Objective: To detect the expression of histone deacetylase 6 (HDAC6) in laryngeal squamous cell carcinoma, and to analyze the effects of downregulation of HDAC6 expression on cell cycle, proliferation and migration of laryngeal squamous cell carcinoma cell line Hep-2 cells, and to explore their possible molecular mechanisms.

Methods: Immunohistochemistry was used to detect the expression of HDAC6 protein in 55 cases of laryngeal squamous cell carcinoma and 20 cases of normal laryngeal mucosa. HDAC6 siRNA and control siRNA were transfected into Hep-2 cells via lipofectamine 2000, and the interfering effect was analyzed using Western blotting. The effects of downregulation of HDAC6 expression on cell cycle, proliferation and migration were determined by cell counting kit-8 (CCK-8), flow cytometry and Boyden chamber, respectively. Finally, Western blotting was used to detect the expressions of cell cycle, proliferation and migration related proteins.

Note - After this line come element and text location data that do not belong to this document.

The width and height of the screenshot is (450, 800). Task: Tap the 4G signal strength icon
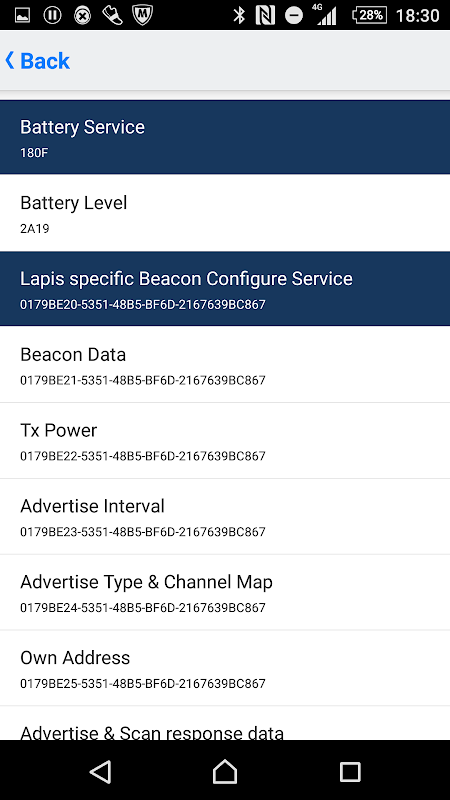(326, 15)
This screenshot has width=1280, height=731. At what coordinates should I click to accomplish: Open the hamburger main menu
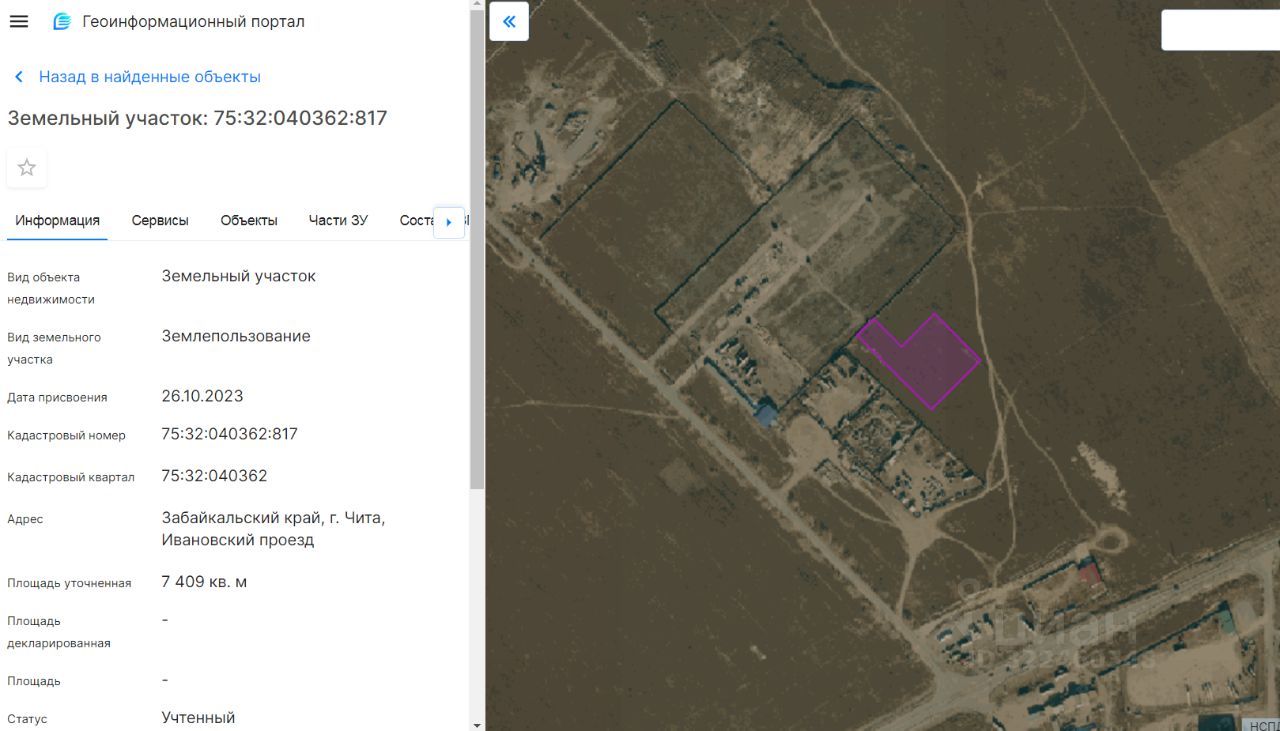pos(18,22)
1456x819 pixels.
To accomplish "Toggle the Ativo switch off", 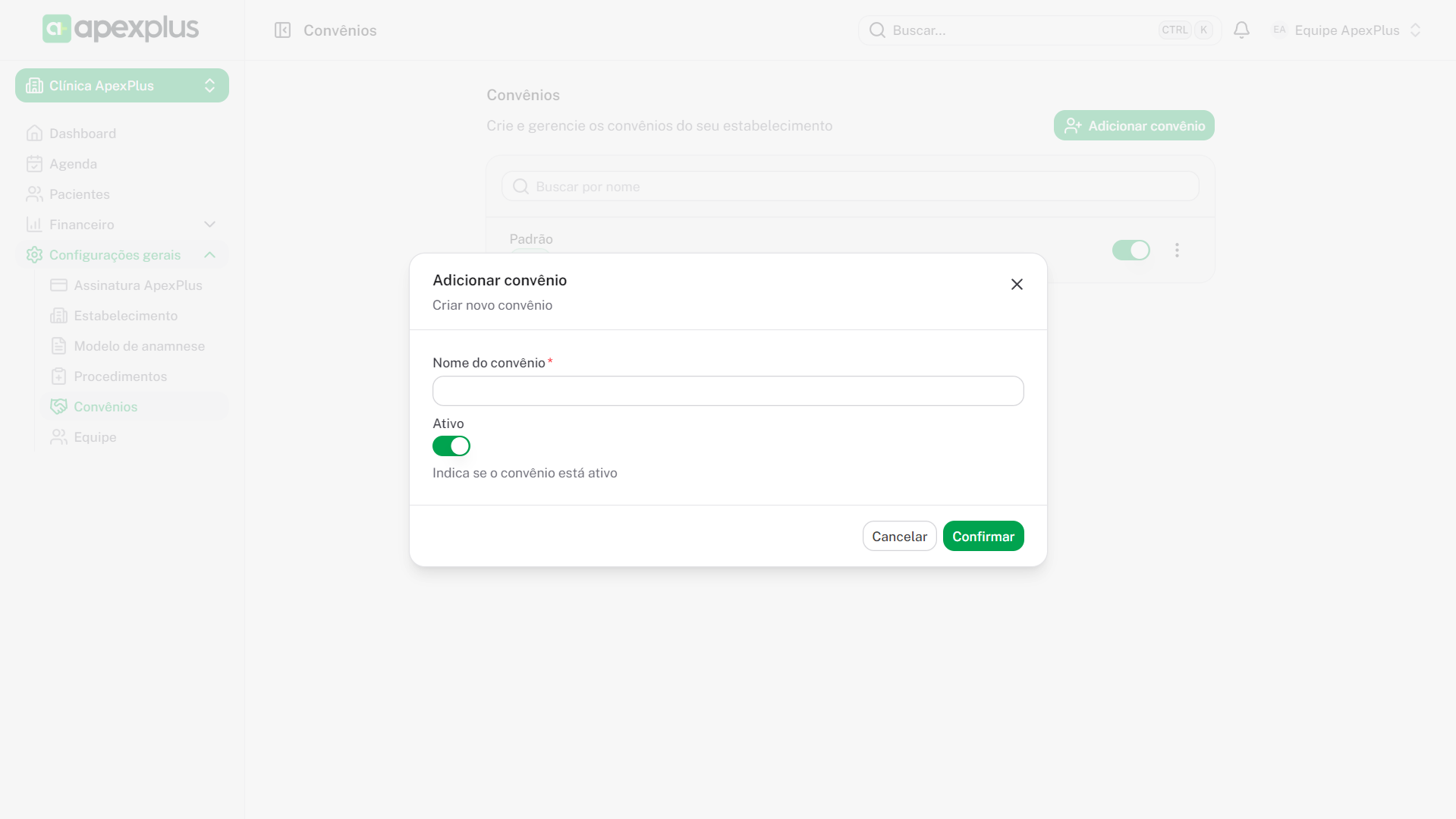I will click(x=451, y=446).
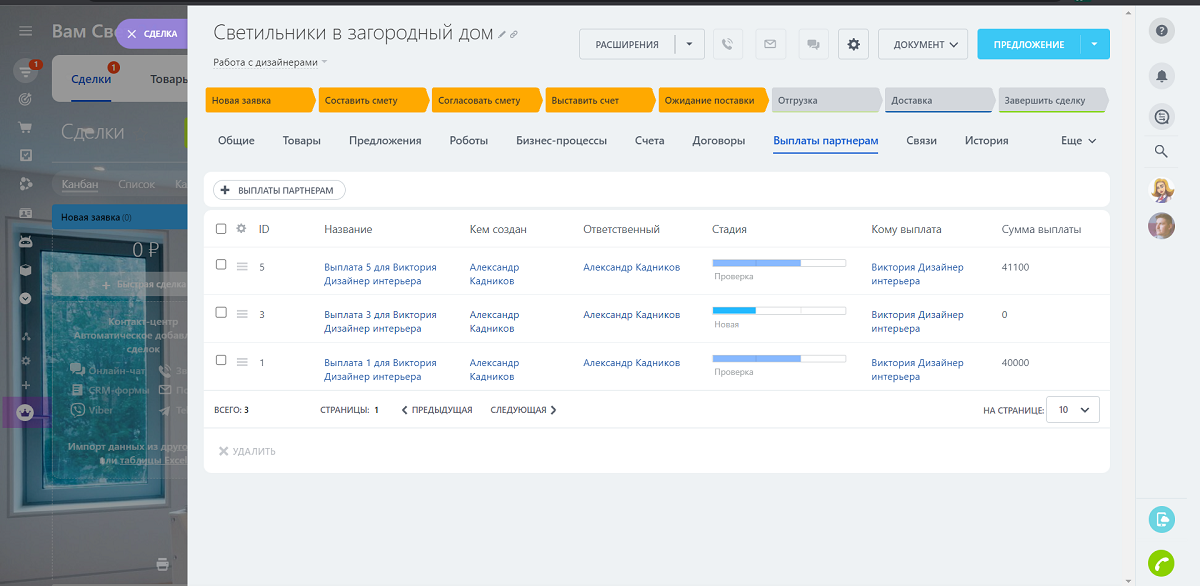Click the email envelope icon
The width and height of the screenshot is (1200, 586).
tap(770, 44)
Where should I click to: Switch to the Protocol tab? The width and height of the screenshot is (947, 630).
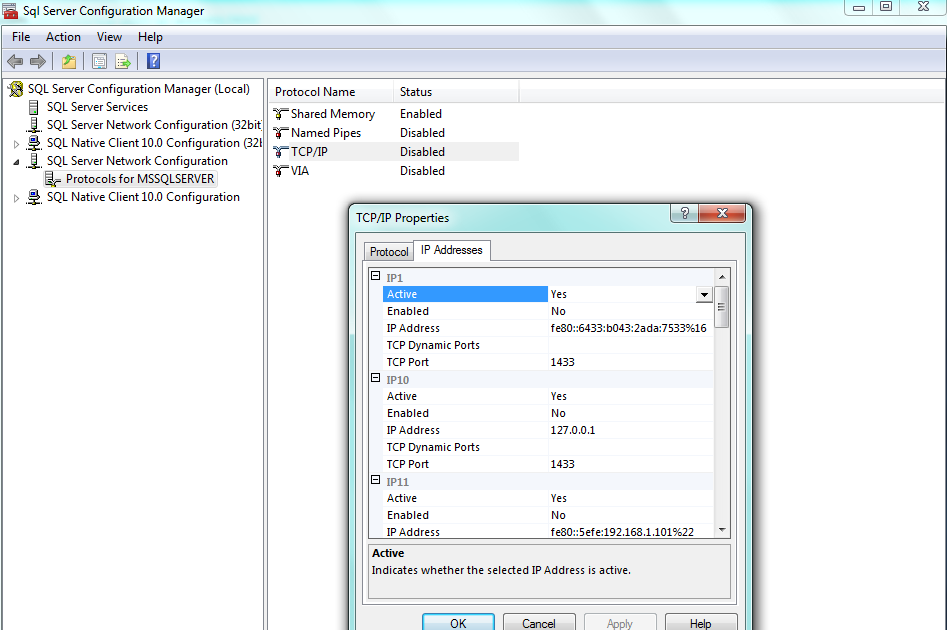coord(389,252)
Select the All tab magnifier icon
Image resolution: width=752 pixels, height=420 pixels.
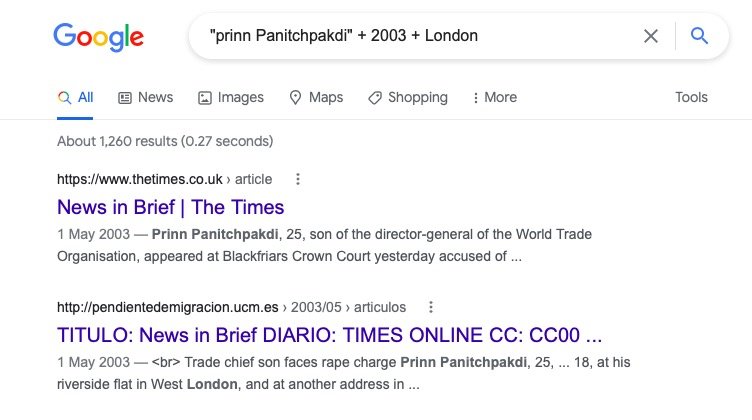click(x=64, y=97)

Results: There was a high level expression of HDAC6 protein in laryngeal squamous cell carcinoma, and its expression was not related to age and sex of the patients (P > 0.05), but closely associated with the degree of histological differentiation, TNM staging and lymph node metastasis (P < 0.05). HDAC6 siRNA effectively down-regulated the expression of HDAC6 protein in laryngeal squamous cell carcinoma cell line Hep-2 cells, and downregulation of its expression obviously inhibited cell proliferation, arrested cell cycle at G(0)/G(1) phase and decreased cell migration ability in Hep-2 cells. Additionally, the downregulation of HDAC6 protein expression markedly decreased the expressions of cyclin D1, cyclin E, cdk2 and MMP-9 proteins, but increased the expressions of p21 and E-cadherin proteins.

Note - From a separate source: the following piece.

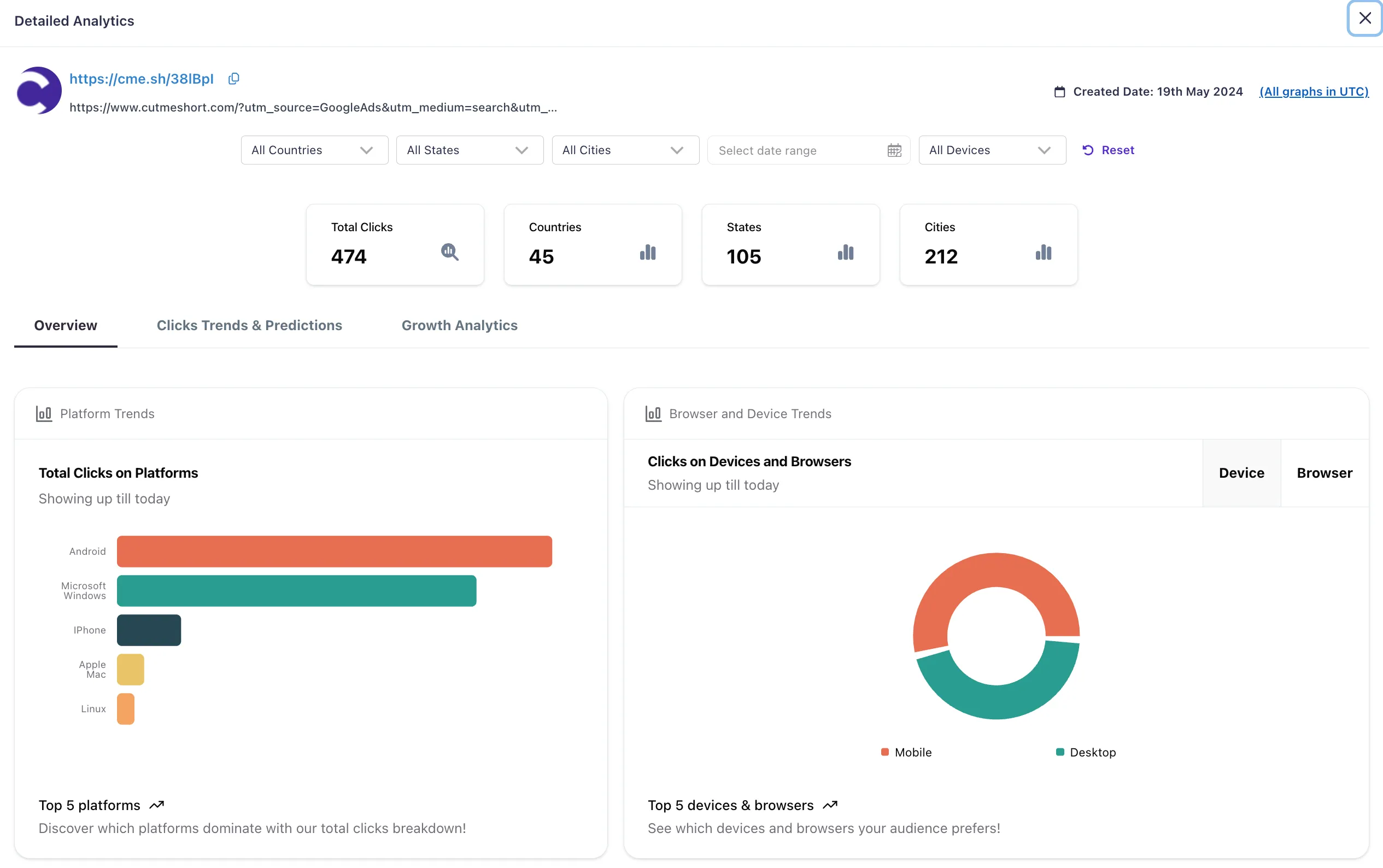Open the short link cme.sh/38IBpI

pos(141,79)
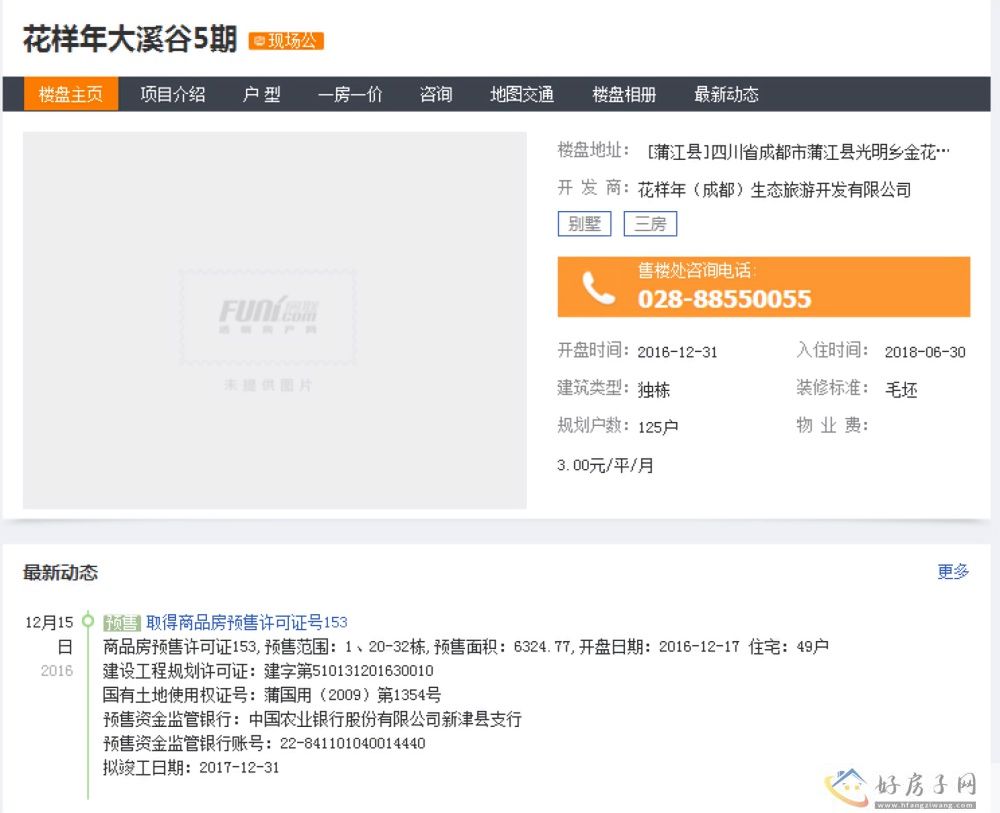1000x813 pixels.
Task: Open the 项目介绍 tab
Action: point(172,95)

Conclusions: HDAC6 may play a pivotal role in the carcinogenesis and development of laryngeal squamous cell carcinoma. The downregulation of HDAC6 expression-mediated cell proliferation inhibition, cell cycle arrest and decreased cell migration ability may be closely associated with the decrease of cyclin D1, cyclin E, cdk2 and MMP-9 proteins and increase of p21 and E-cadherin proteins.